D’après le Nouvel Observateur, un jeune autiste tunisien de 19 ans et sa mère ont été refoulés à deux reprises d’un vol de Tunisair au départ de Toulouse par le même commandant de bord, a indiqué la mère, Raouia Bouterâa, jeudi, à l’AFP.
Selon le quotidien la Dépêche du Midi qui rapportait l’information, le commandant estimait que le jeune homme, Sofiène, était trop agité. Sa mère assure "qu’il donnait simplement des petits coups dans le dossier".

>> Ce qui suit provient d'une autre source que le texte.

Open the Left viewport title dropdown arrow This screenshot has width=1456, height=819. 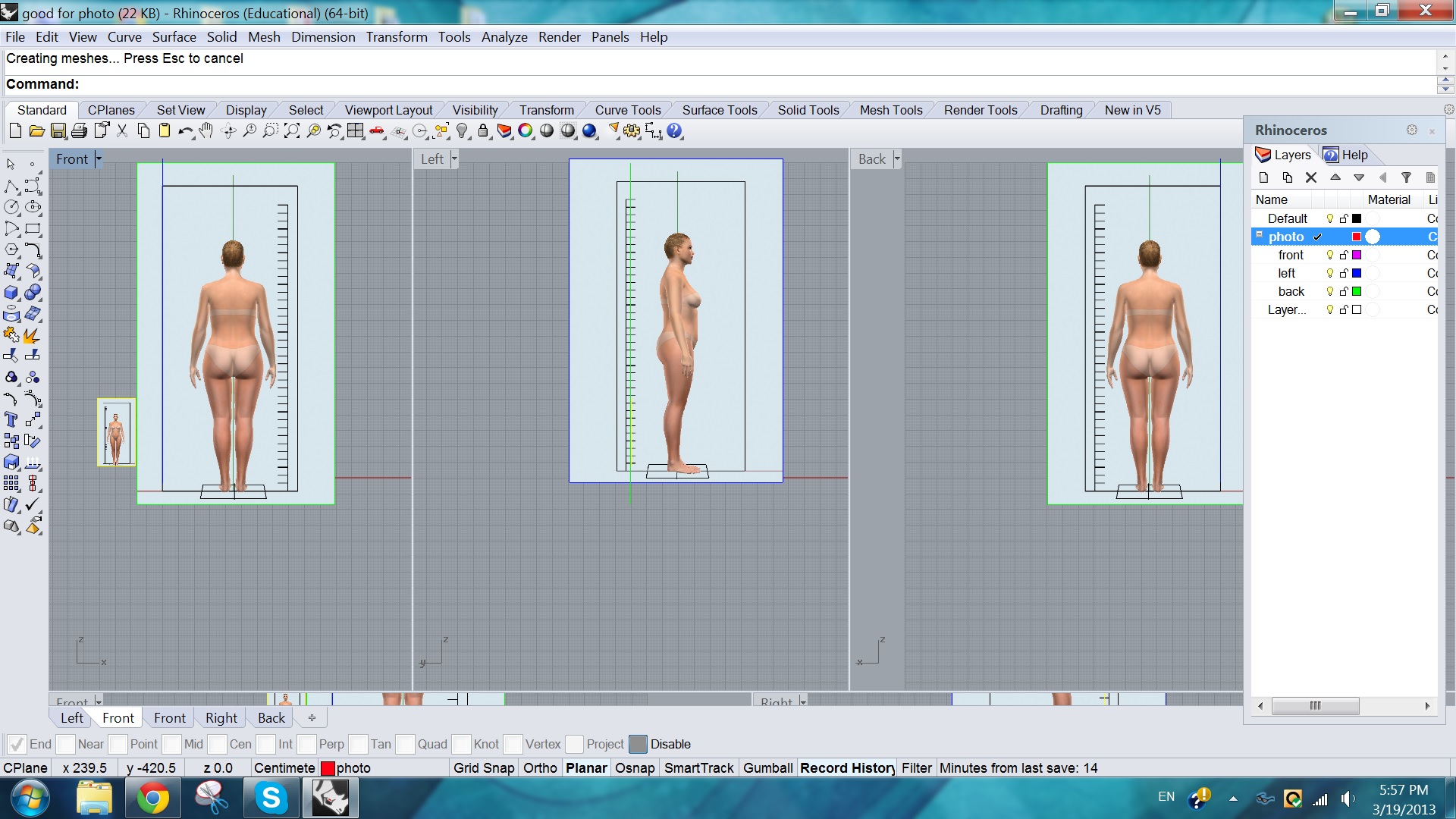pos(454,159)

Tunisair, qui n’est pas mise en cause par la famille, a promis à Mme Bouterâa de l’aider, selon Soulafa Mokaddem, haut responsable à la compagnie à Tunis, contactée par business News. Mme. Mokaddem a précisé que la réglementation en matière de navigation aérienne stipule, que tout passager atteint d’handicap se doit de présenter au préalable un certificat médical attestant son innocuité ainsi que le nombre de personnes devant l’accompagner lors du vol. Ce dernier détail n’a pas été mentionné au certificat de Sofiène, d’où le refus du commandant de bord de l’embarquer. L’embarquement du jeune homme à bord de l’avion sans l’aide de personnes qui le prennent en charge pourrait être dangereux pour tous les passagers, a ajouté la responsable de la compagnie.
Cependant, Mme Bouterâa dit avoir porté plainte contre le commandant de bord auprès de la police de l’air et des frontières (PAF) à l’aéroport de Toulouse-Blagnac pour "discrimination".

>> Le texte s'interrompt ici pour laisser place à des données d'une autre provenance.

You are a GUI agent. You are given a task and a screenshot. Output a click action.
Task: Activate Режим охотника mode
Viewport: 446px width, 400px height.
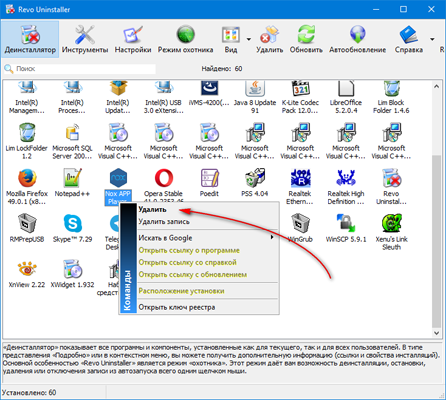point(185,39)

Dimanche, "il faisait très chaud, l’avion avait du retard, tous les passagers étaient énervés. Mon frère est perturbé et un peu agité certes, mais il n’est absolument pas un danger ", a précisé à l’AFP la sœur du jeune homme, Sarah. Lundi matin, détaille-t-elle, le jeune autiste a été vu par son médecin généraliste, qui lui a prescrit quelques gouttes de valium à prendre avant le vol, pour éviter tout mouvement d’humeur. Le mardi, Mme Bouterâa et son fils n’ont même pas été autorisés par le commandant de bord à entrer dans l’appareil, même si le jeune homme était "amorphe", a assuré Sarah Bouterâa avant d’ajouter : "C’est discriminatoire, c’est inhumain, c’est un scandale !".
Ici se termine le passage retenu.